O Deus da Carnificina


Diogo Infante está de volta a direcção artística de um teatro, desta vez no Teatro da Trindade, onde está em exibição até dia 29 de abril: O Deus da Carnificina.
Nesta história dois casais, cujo filho de um agrediu o filho de outro, encontram-se para de forma civilizada resolverem a situação criadas pelos filhos de 11 anos. No entanto, com o avançar do tempo a máscara do politicamente correcto cai e fica à vista natureza humana, na sua vertente mais autêntica e animalesca, focada no instinto de sobrevivência de cada um face ao querer manter a sua posição e querer defender-se da realidade que se vai impondo.
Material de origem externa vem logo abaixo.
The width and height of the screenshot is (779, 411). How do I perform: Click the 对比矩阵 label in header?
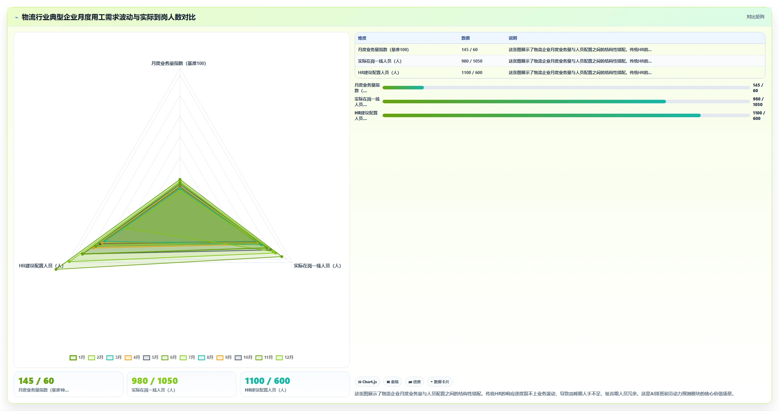click(x=755, y=17)
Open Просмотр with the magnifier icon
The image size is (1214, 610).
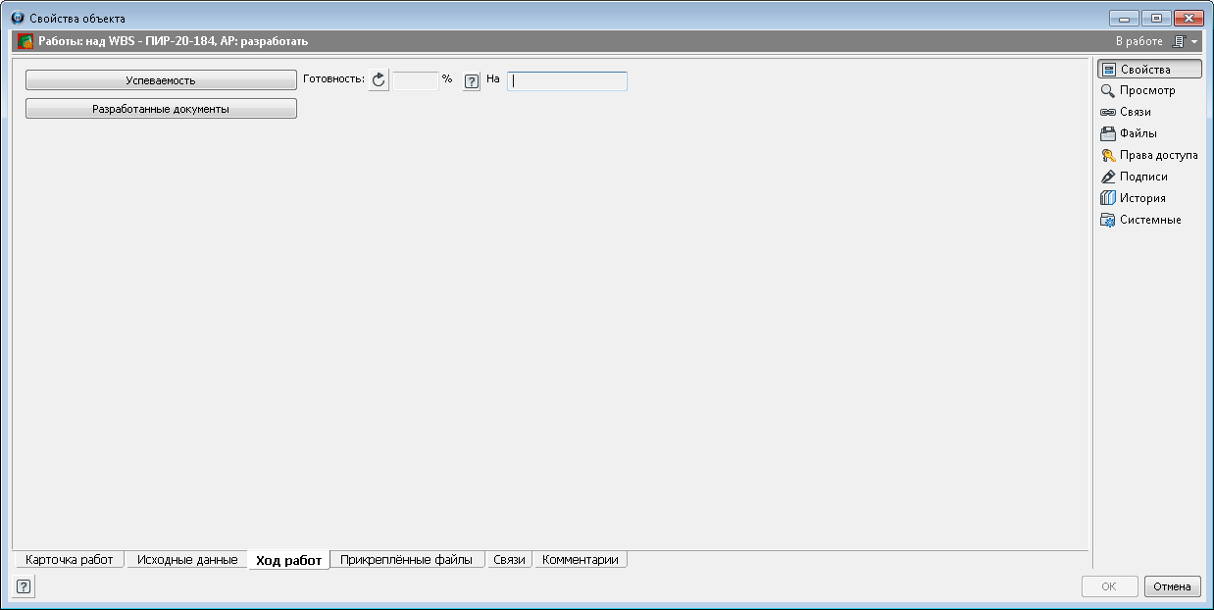click(1138, 91)
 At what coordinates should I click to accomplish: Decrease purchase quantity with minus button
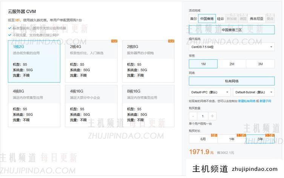pos(193,116)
Aquilo que vemos ao longo da peça, é que os comportamentos das crianças que começam por ser criticados são aqueles que os adultos acabam por tomar para si, levando-nos a pensar no nível de hipocrisia em que vivemos todos os dias e nas muitas máscaras que usamos para viver, tal como no livro Nua e Crua que já partilhei aqui.
A peça irrepreensivelmente dirigida, conta com:
♥ Patrícia Tavares, no papel de Verónica, mãe de Duarte, numa interpretação do mais expressiva que existe;
♥ Rita Salema como Bernardete, mãe de Bernardo, numa interpretação exemplar de dois mundos: o politicamente correcto e o selvagem;
♥ Jorge Mourato, Miguel e pai de Duarte, com uma interpretação autêntica e descomplicada, a lembrar pessoas normais que encontramos todos os dias;
♥ Diogo Infante, o advogado Alberto, pai de Bernardo, para mim num papel com menos destaque que os anteriores, mas interpretado na perfeição por aquele que considero ser um dos melhores actores de teatro do nosso país.
Se puderes não deixes de ver a peça, pode parecer pelo enredo que se trata de um drama, mas estamos perante uma comédia onde reina, o sarcasmo e a ironia e por isso prepara-te para que te sejam arrancadas umas boas gargalhadas.
Caso não possas ir ao teatro existe também o filme, Carnage, de Roman Polanski, não o vi, mas asseguram que é, também, muito muito bom.

Por isso hoje, dia Mundial do Teatro, a sugestão não podia ser outra que não: vão ao teatro!